> Given problem
Reproduce the records below word for word, leaving out the pictures.

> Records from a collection
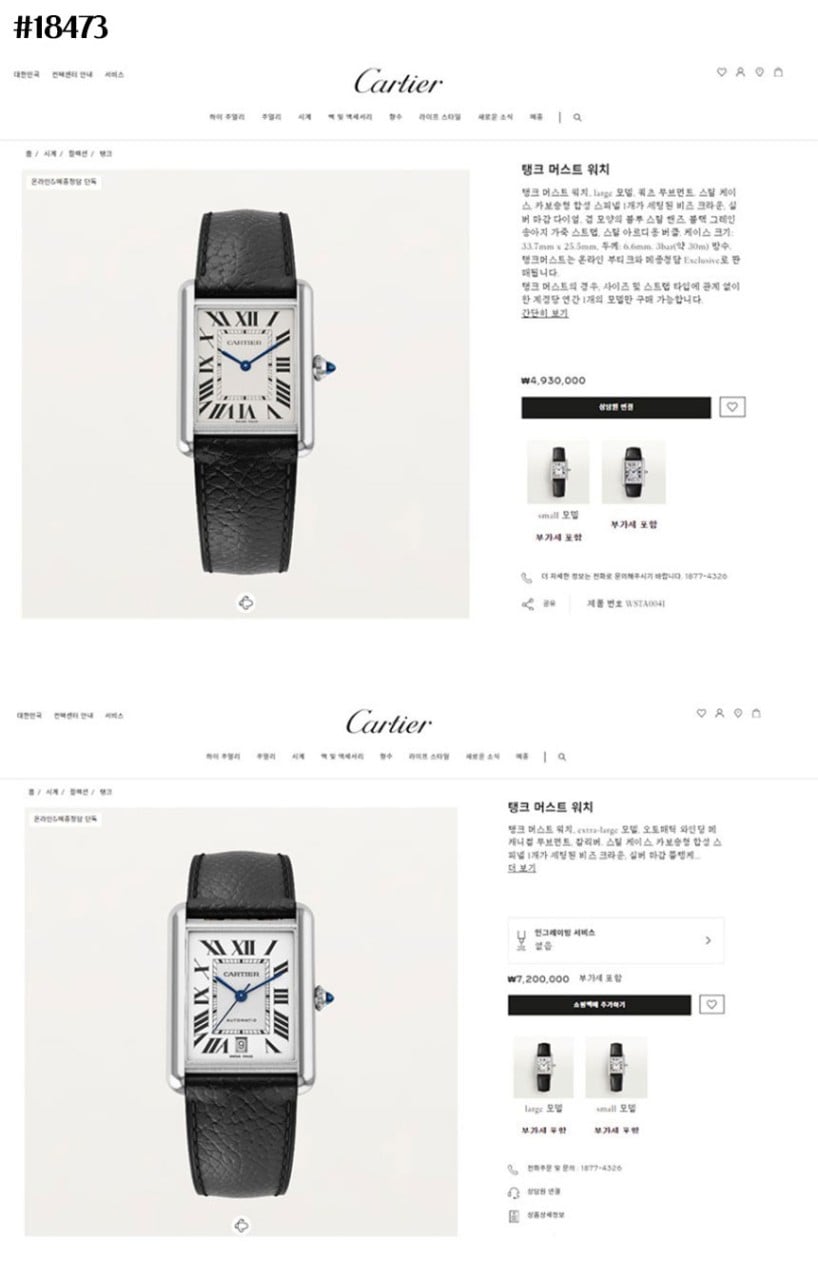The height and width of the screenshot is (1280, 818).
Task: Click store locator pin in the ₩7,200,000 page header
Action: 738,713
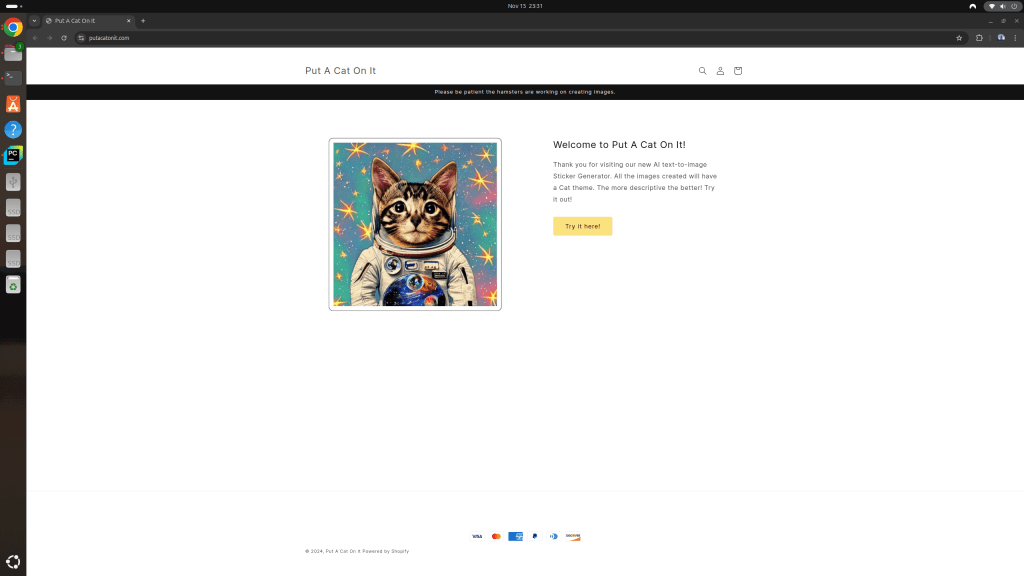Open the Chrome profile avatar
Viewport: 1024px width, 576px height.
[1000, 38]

> Full solution
The height and width of the screenshot is (1280, 818).
Task: Click store locator pin in the ₩7,200,000 page header
Action: 738,713
Open the Chrome profile avatar
Viewport: 1024px width, 576px height.
[1000, 38]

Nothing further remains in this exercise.